We can see that the `gemma3` model has nearly one billion parameters and a context length of 32,768! The *embedding length* is 1152. This is the equivalent to `n_embd` in `nanoGPT`. It is the size of the embedding vector space.

Above, we also see that the quantization is only four bits, but it is a little more complicated than representing numbers with just sixteen values. The `K` and `M` refer to optimizations — first is the "K-block" quantization method, which refers to a groupwise quantization scheme where weights are grouped into blocks (e.g., 32 or 64 values), and each group gets its own scale and offset for better accuracy. `M` refers to a variant of `Q4_K` that applies an alternate encoding or layout for better memory access patterns or inference performance on certain hardware. `Q4_K` is a common choice for quantization when running 7B–70B models on laptop or desktop computers. (That's $10^6$–$10^7$ times more parameters than our first `nanoGPT` model!)

With the `/set verbose` command, you can monitor the model performance:

```
>>> /set verbose
Set 'verbose' mode.
>>> Let's write a haiku about LLMs.
Words flow, bright and new,
Code learns to speak and dream,
Future's voice takes hold.

total duration:       1.369726166s
load duration:        932.161625ms
prompt eval count:    20 token(s)
prompt eval duration: 162.531958ms
prompt eval rate:     123.05 tokens/s
eval count:           24 token(s)
eval duration:        273.27225ms
eval rate:            87.82 tokens/s
```

It looks like that exchange took a total of 1.4 seconds using the `gemma3` model. The biggest time cost was loading the model. Once it loaded, execution became even faster. Turn off the verbose mode with `/set quiet`:

```
>>> /set quiet
Set 'quiet' mode.
```

> **Exercise 3:** Try different commands in `ollama` as you run a model.


### Model parameters

We can see a few model parameters, including the temperature and `top_k`, which is the number of tokens, ranked on logit score, that are retained before generating the next token. The remaining scores are normalized into a probability distribution and a token is sampled randomly from this reduced set.

```
>>> /show parameters
Model defined parameters:
temperature                    1
top_k                          64
top_p                          0.95
stop                           "<end_of_turn>"
```

We can set a new temperature with:

```
>>> /set parameter temperature 0.2
Set parameter 'temperature' to '0.2'
```

There are other interesting parameters, too:

| Command | Description |
|---------|-------------|
| `/set parameter seed <int>` | Random number seed |
| `/set parameter num_predict <int>` | Max number of tokens to predict |
| `/set parameter top_k <int>` | Pick from top k num of tokens |
| `/set parameter top_p <float>` | Pick token based on sum of probabilities |
| `/set parameter min_p <float>` | Pick token based on top token probability × min_p |
| `/set parameter num_ctx <int>` | Set the context size |
| `/set parameter temperature <float>` | Set creativity level |
| `/set parameter repeat_penalty <float>` | How strongly to penalize repetitions |
| `/set parameter repeat_last_n <int>` | Set how far back to look for repetitions |
| `/set parameter num_gpu <int>` | The number of layers to send to the GPU |
| `/set parameter stop <string> ...` | Set the stop parameters |

See https://github.com/ollama/ollama/blob/main/docs/modelfile.md#parameter for more information on parameters and their default values.
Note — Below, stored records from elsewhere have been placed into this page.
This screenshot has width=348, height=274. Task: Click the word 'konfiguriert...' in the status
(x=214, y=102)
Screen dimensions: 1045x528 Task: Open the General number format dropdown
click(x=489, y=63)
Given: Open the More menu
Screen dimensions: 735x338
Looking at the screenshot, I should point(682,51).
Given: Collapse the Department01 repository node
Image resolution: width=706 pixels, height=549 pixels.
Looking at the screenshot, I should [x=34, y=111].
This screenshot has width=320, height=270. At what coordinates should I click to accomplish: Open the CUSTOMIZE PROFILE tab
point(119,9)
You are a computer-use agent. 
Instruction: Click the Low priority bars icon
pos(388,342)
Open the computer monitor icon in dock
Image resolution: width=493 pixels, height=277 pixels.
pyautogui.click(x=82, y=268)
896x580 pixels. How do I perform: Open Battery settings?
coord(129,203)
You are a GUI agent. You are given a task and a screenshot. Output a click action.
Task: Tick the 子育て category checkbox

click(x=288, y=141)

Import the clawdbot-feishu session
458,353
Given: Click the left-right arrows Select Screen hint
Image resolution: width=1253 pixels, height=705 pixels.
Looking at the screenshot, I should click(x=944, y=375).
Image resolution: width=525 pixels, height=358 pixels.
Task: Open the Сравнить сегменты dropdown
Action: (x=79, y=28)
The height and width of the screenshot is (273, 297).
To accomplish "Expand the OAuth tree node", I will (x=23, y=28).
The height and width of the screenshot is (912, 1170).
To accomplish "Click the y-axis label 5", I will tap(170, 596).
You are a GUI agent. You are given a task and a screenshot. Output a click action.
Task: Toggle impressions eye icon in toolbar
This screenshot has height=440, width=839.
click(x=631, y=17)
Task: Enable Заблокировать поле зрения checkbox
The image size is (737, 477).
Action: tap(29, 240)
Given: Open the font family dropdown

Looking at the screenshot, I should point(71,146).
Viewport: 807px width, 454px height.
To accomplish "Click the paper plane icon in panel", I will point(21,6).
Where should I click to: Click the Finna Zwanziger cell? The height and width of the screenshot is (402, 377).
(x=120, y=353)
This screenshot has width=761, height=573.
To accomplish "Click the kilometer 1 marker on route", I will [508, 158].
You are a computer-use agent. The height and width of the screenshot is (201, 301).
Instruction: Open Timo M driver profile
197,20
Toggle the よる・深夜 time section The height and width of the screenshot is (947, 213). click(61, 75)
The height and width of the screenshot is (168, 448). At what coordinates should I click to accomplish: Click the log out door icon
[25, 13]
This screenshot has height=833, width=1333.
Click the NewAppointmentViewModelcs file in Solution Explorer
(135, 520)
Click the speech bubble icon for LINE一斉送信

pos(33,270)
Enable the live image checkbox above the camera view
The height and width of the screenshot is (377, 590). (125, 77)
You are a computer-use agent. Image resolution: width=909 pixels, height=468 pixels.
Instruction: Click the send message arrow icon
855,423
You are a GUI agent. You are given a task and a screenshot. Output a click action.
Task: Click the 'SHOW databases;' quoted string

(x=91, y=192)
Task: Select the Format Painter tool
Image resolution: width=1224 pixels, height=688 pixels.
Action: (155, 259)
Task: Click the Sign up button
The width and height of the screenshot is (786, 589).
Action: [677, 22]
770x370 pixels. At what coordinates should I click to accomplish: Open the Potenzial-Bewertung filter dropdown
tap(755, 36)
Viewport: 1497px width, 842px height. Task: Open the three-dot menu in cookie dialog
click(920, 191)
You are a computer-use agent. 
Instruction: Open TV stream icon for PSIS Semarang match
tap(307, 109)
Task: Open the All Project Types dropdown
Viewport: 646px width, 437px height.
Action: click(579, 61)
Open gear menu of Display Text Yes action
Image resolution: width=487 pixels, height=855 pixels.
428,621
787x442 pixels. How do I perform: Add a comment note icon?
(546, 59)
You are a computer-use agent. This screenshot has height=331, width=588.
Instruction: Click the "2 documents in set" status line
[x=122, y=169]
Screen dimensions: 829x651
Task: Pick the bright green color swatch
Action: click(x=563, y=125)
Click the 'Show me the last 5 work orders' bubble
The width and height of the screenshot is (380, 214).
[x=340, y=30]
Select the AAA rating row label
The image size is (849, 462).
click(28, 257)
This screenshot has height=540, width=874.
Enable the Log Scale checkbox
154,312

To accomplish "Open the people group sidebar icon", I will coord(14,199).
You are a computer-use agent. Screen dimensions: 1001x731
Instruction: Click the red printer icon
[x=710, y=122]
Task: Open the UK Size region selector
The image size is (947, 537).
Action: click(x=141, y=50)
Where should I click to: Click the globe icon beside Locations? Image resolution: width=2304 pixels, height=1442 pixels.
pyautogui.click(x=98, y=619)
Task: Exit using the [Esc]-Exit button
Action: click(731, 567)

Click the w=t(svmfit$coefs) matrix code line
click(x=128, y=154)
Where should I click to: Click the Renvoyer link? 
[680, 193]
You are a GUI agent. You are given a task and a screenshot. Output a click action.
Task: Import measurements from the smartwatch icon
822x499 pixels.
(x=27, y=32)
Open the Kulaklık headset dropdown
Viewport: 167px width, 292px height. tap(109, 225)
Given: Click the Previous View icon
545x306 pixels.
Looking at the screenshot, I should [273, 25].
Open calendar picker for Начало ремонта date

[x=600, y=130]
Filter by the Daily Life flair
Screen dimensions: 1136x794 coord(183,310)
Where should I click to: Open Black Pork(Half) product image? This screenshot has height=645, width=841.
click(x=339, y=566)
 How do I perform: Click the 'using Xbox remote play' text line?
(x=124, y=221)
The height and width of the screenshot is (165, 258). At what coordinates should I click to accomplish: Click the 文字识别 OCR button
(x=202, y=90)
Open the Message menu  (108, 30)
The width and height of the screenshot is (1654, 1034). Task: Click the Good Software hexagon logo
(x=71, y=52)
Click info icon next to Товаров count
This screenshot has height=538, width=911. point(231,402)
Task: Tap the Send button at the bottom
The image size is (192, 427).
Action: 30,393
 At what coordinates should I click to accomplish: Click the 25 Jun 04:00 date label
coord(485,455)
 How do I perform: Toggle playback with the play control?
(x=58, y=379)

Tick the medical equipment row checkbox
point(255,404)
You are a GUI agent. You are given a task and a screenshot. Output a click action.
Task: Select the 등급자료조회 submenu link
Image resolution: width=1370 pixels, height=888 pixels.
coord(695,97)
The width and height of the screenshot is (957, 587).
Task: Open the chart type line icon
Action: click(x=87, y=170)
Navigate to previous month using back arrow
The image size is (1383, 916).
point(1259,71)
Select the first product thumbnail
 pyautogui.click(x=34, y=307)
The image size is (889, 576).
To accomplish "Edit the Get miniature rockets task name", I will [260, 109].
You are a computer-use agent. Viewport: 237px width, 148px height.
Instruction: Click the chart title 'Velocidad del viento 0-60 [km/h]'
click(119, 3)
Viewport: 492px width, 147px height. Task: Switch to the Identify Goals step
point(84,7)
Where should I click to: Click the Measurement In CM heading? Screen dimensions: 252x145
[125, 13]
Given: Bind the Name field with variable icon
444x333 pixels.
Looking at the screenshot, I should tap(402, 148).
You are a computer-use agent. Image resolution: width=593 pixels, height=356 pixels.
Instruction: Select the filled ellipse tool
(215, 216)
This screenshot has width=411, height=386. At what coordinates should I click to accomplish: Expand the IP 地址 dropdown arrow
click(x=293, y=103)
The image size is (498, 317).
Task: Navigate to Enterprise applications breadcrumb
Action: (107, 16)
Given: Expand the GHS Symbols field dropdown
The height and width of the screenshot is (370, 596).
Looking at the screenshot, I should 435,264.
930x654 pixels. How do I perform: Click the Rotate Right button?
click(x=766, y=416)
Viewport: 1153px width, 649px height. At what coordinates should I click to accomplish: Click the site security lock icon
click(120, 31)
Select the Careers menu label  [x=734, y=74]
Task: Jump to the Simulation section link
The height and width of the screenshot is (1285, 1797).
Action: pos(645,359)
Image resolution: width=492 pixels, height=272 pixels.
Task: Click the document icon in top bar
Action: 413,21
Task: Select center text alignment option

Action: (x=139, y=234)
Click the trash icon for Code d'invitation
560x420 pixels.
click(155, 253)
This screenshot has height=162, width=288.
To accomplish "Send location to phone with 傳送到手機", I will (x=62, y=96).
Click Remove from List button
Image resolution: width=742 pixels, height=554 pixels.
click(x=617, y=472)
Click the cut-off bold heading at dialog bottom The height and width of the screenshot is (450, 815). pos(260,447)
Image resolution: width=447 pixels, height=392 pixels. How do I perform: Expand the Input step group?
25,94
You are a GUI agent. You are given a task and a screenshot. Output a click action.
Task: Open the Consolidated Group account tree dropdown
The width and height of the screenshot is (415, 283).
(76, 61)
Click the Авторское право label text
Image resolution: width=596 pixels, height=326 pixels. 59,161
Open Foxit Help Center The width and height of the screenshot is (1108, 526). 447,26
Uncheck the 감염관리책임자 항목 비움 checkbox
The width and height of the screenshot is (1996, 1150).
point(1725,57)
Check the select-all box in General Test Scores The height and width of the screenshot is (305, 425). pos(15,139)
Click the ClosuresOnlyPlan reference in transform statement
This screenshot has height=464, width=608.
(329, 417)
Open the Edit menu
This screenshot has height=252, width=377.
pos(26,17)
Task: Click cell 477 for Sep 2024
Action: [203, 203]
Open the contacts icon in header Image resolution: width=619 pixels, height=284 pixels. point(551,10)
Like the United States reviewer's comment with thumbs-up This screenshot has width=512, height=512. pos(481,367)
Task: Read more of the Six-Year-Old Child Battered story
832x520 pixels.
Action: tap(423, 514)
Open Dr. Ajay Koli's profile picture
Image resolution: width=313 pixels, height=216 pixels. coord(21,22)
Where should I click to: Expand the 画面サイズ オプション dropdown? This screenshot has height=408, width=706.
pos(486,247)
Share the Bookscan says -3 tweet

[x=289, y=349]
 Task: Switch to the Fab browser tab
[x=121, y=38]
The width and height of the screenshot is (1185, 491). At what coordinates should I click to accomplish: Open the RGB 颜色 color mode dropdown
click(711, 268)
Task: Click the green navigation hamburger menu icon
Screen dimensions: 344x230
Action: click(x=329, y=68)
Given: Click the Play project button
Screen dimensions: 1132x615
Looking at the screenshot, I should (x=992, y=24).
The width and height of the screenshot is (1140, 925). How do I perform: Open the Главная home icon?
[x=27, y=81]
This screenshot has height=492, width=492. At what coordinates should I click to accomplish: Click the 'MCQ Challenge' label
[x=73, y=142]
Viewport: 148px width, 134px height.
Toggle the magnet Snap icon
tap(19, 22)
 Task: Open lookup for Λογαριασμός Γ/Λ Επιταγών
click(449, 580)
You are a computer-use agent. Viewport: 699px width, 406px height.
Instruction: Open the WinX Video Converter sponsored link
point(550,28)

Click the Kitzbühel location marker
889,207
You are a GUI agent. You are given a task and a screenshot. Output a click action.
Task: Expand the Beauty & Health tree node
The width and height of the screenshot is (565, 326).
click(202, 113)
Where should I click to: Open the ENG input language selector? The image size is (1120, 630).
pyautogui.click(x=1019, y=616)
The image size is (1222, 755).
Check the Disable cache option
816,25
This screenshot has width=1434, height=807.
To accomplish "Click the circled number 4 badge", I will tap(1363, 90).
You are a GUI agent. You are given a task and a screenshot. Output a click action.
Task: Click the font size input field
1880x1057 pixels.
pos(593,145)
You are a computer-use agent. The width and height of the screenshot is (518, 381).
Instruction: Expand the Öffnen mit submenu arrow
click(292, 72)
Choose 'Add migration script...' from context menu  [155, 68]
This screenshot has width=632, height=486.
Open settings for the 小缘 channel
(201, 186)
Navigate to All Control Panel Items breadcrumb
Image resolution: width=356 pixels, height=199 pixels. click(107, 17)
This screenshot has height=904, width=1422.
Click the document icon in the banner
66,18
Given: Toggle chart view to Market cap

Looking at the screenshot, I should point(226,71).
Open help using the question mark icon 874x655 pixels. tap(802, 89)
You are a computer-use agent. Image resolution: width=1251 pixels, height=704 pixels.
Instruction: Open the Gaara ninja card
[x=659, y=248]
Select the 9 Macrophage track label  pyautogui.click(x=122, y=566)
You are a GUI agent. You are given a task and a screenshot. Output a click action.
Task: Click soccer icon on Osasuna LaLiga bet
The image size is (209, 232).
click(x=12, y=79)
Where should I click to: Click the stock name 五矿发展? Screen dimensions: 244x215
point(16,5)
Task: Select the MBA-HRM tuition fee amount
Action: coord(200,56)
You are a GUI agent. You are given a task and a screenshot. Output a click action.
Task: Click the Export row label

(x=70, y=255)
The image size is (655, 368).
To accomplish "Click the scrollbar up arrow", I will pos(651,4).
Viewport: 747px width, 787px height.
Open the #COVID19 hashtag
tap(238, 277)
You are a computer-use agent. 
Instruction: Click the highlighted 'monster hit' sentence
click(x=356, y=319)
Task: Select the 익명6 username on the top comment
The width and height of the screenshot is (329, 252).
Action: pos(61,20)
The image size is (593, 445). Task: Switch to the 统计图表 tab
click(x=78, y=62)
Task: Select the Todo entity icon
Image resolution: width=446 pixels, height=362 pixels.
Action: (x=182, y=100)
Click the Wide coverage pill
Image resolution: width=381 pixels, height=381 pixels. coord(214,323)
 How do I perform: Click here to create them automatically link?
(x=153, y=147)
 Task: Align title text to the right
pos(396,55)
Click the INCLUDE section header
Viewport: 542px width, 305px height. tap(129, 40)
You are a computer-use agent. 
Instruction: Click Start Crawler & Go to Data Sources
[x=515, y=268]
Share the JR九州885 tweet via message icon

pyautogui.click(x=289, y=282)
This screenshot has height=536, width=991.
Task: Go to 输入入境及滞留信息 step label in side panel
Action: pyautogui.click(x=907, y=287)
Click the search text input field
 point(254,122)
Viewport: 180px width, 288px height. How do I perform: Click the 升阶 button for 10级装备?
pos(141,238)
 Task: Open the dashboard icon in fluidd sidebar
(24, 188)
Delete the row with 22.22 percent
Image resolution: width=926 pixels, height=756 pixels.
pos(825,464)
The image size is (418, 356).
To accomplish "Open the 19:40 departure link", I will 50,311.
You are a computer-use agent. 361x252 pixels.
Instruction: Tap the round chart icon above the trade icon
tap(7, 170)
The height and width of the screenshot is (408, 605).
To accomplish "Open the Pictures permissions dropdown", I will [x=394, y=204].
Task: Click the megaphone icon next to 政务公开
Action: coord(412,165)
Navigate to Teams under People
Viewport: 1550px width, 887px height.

> **Exercise 4:** Run a model while changing different parameters, like temperature. Some parameters, like `seed` may not have an effect on the current model.


## 4. Using ollama from the command line

One advantage of running models locally is that your data never leaves your machine — there is no third party involved. This matters when working with sensitive documents, proprietary data, or anything you wouldn't paste into a web browser.

You can incorporate `ollama` directly into your command line by passing a prompt as an argument:

```bash
ollama run llama3.2 "Summarize this file: $(cat README.md)"
```

The `$(cat ...)` substitution injects the file contents into the prompt. Now you can incorporate LLMs into shell scripts!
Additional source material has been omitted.